===== Input material =====
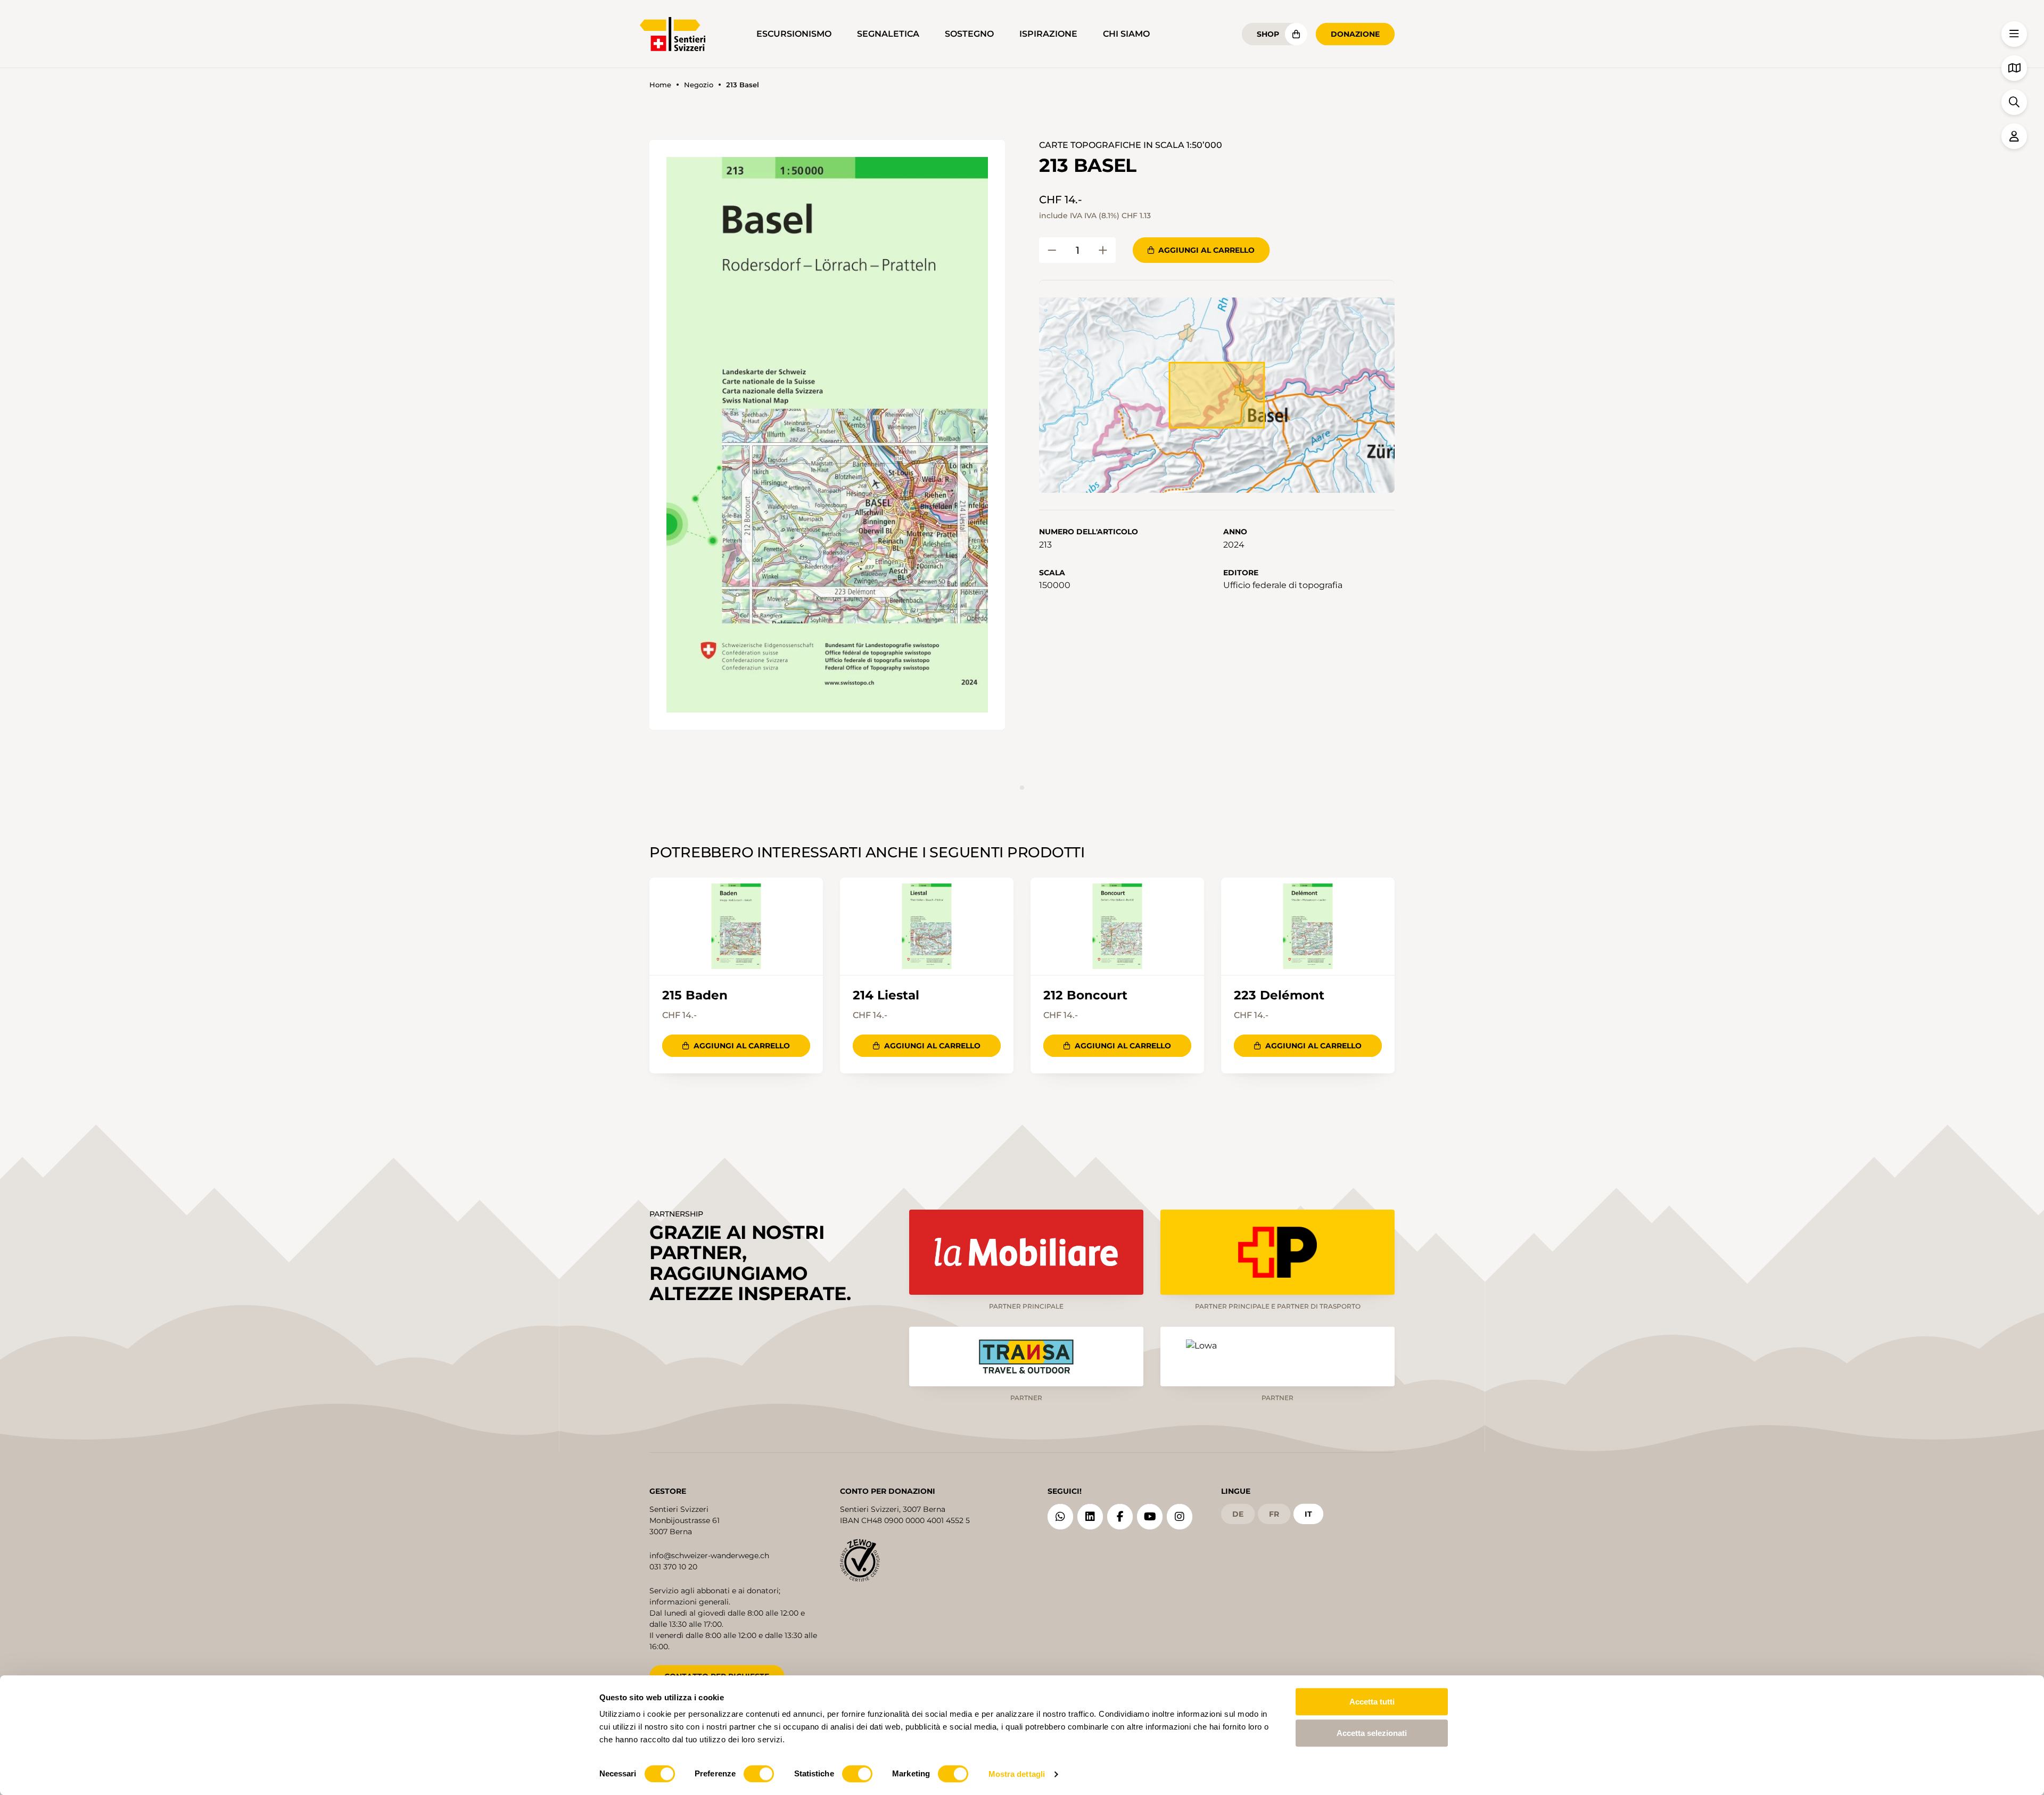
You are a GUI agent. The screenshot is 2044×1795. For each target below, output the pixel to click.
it (1308, 1514)
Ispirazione (1048, 34)
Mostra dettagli (1016, 1774)
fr (1274, 1514)
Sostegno (969, 34)
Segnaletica (888, 34)
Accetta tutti (1372, 1701)
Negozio (698, 85)
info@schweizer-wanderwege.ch (709, 1555)
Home (660, 85)
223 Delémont (1279, 995)
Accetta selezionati (1372, 1733)
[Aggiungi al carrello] (1052, 250)
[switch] (759, 1773)
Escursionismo (793, 34)
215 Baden (695, 995)
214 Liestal (886, 995)
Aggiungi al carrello (1206, 250)
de (1237, 1514)
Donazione (1355, 34)
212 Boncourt (1085, 995)
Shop (1268, 34)
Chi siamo (1126, 34)
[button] (827, 435)
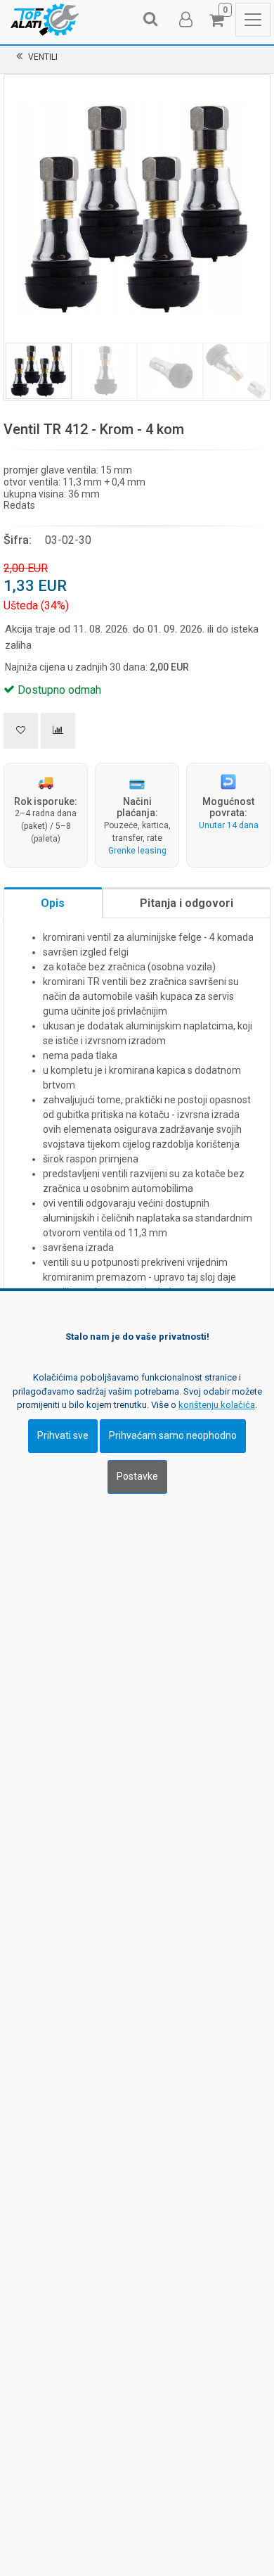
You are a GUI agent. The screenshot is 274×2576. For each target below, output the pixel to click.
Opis (53, 903)
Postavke (137, 1476)
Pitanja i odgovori (186, 903)
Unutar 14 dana (229, 825)
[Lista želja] (21, 731)
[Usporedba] (58, 731)
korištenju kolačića (216, 1405)
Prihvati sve (63, 1435)
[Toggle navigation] (252, 20)
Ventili (43, 57)
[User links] (185, 20)
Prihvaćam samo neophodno (173, 1435)
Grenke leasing (137, 851)
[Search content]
=====
If a line in the listing holds the word "screenshot", copy it out.

You are a GUI agent. The screenshot is 2044×1795. For each target below, output the pixel to click.
You are a GUI agent. The screenshot is 274×2576. For each target below, output the pixel to click.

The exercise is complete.